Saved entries
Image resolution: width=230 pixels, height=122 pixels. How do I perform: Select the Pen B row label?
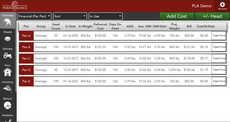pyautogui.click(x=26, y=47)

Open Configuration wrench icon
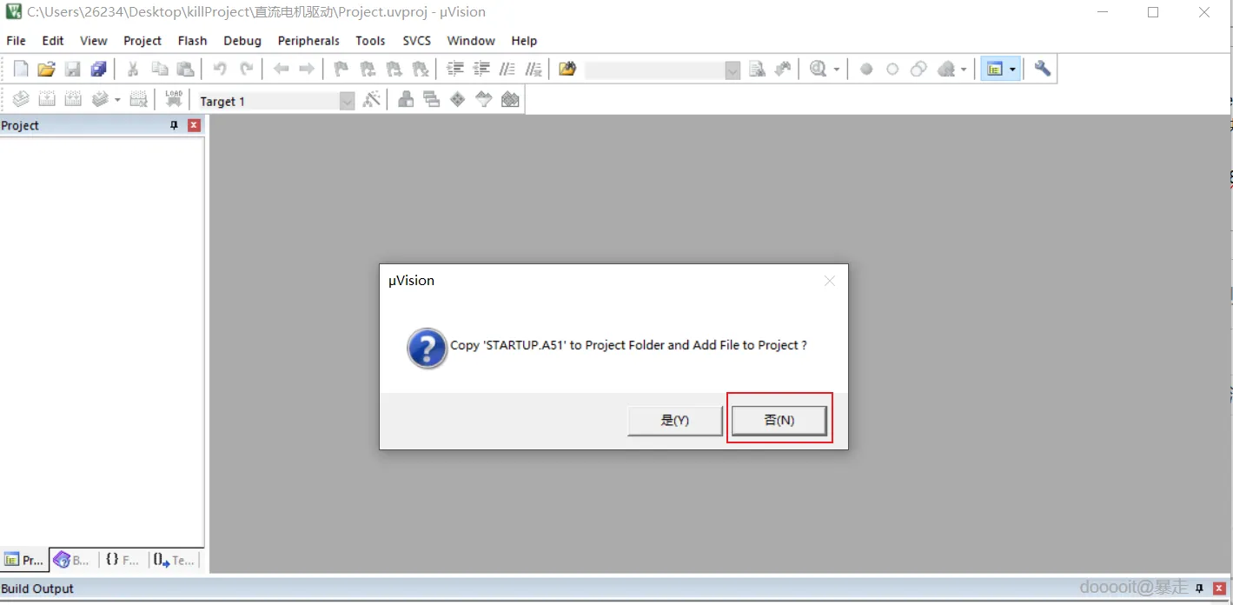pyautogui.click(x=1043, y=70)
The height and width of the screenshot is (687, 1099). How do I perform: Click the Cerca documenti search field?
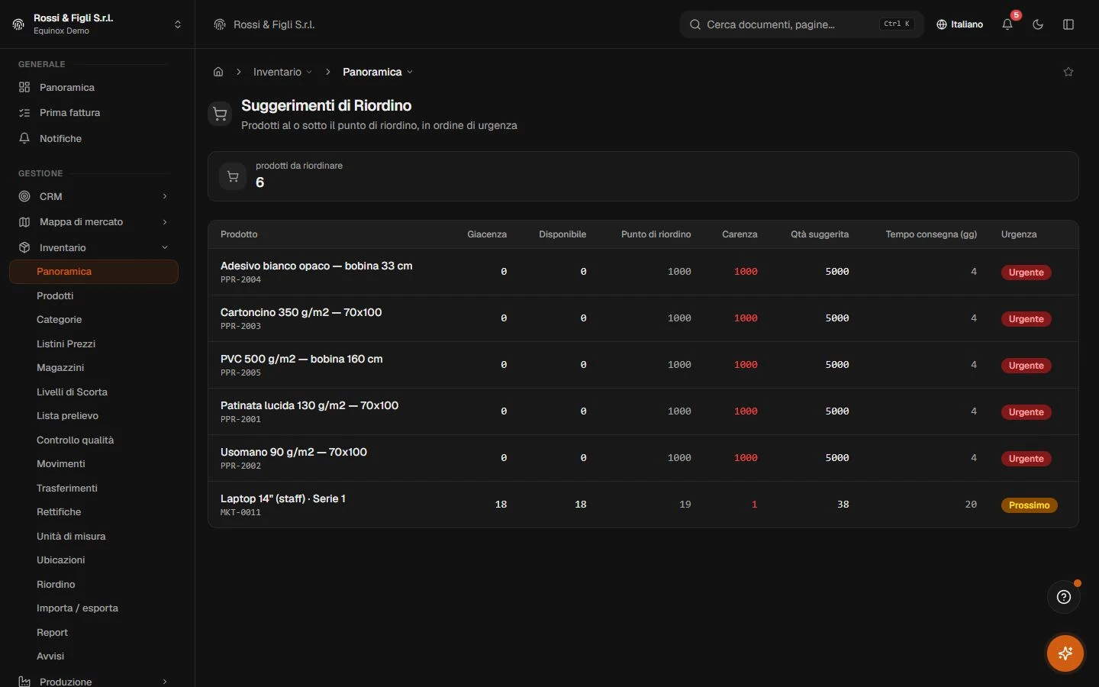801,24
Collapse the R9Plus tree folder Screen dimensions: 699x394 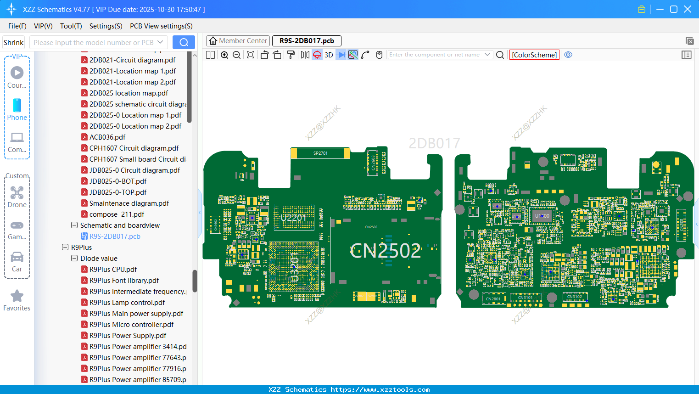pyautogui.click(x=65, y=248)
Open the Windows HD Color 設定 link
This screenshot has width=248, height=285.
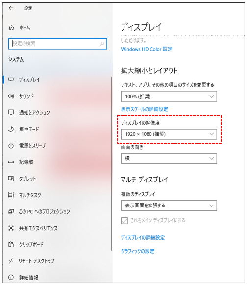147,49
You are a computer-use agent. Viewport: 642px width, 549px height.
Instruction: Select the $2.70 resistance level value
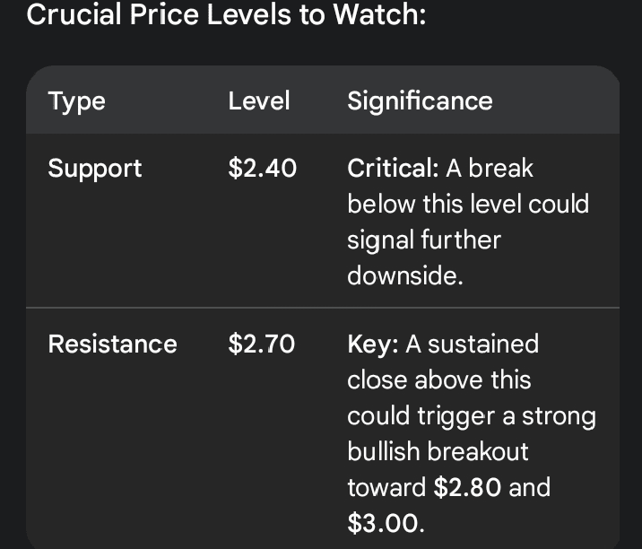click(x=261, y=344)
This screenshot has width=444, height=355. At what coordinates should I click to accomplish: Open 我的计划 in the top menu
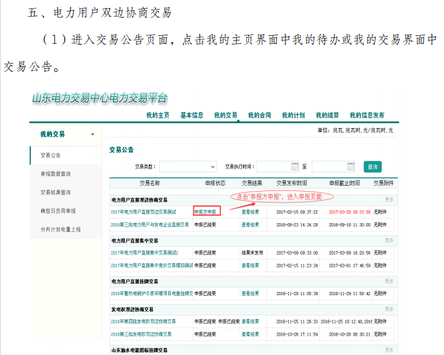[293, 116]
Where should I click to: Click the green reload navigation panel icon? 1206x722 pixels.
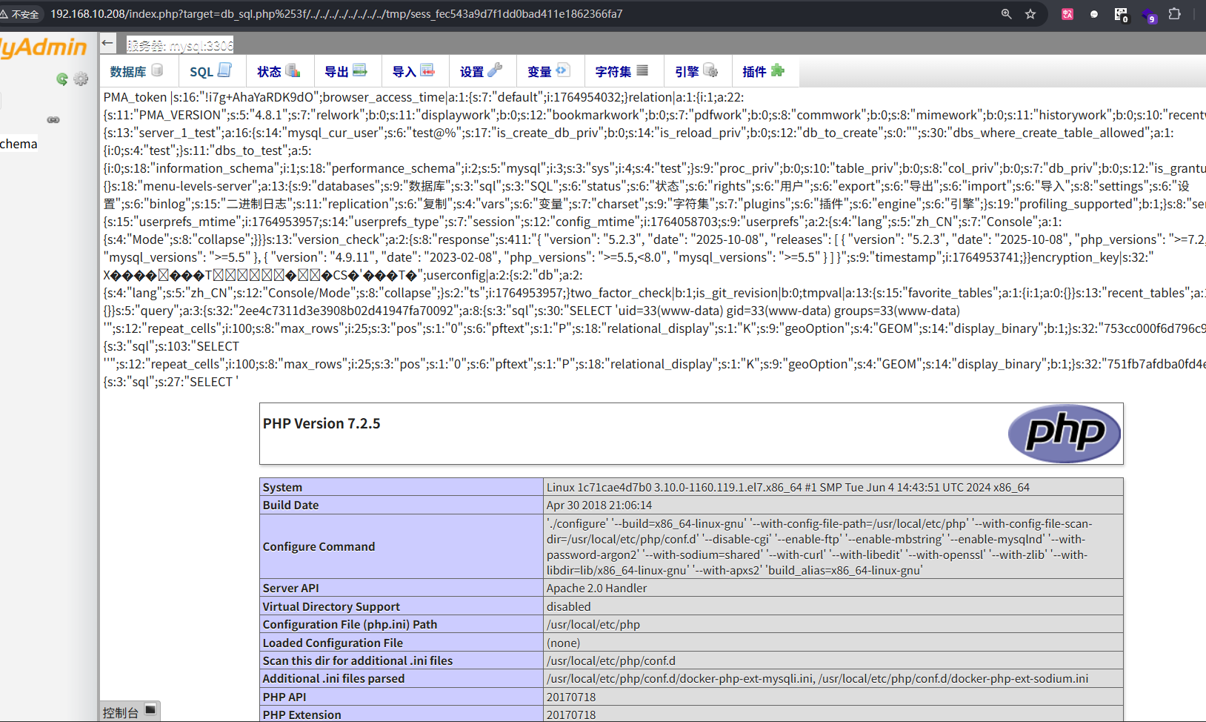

**Task statement**
Your reply should give again exactly the lines from the one with "This screenshot has width=444, height=355." through the last line of the data, with both ends included and pictures left out.

**Response**
This screenshot has width=444, height=355. At what coordinates should I click to accomplish: Open 我的计划 in the top menu
[293, 116]
Where should I click to: Click the green reload navigation panel icon? 1206x722 pixels.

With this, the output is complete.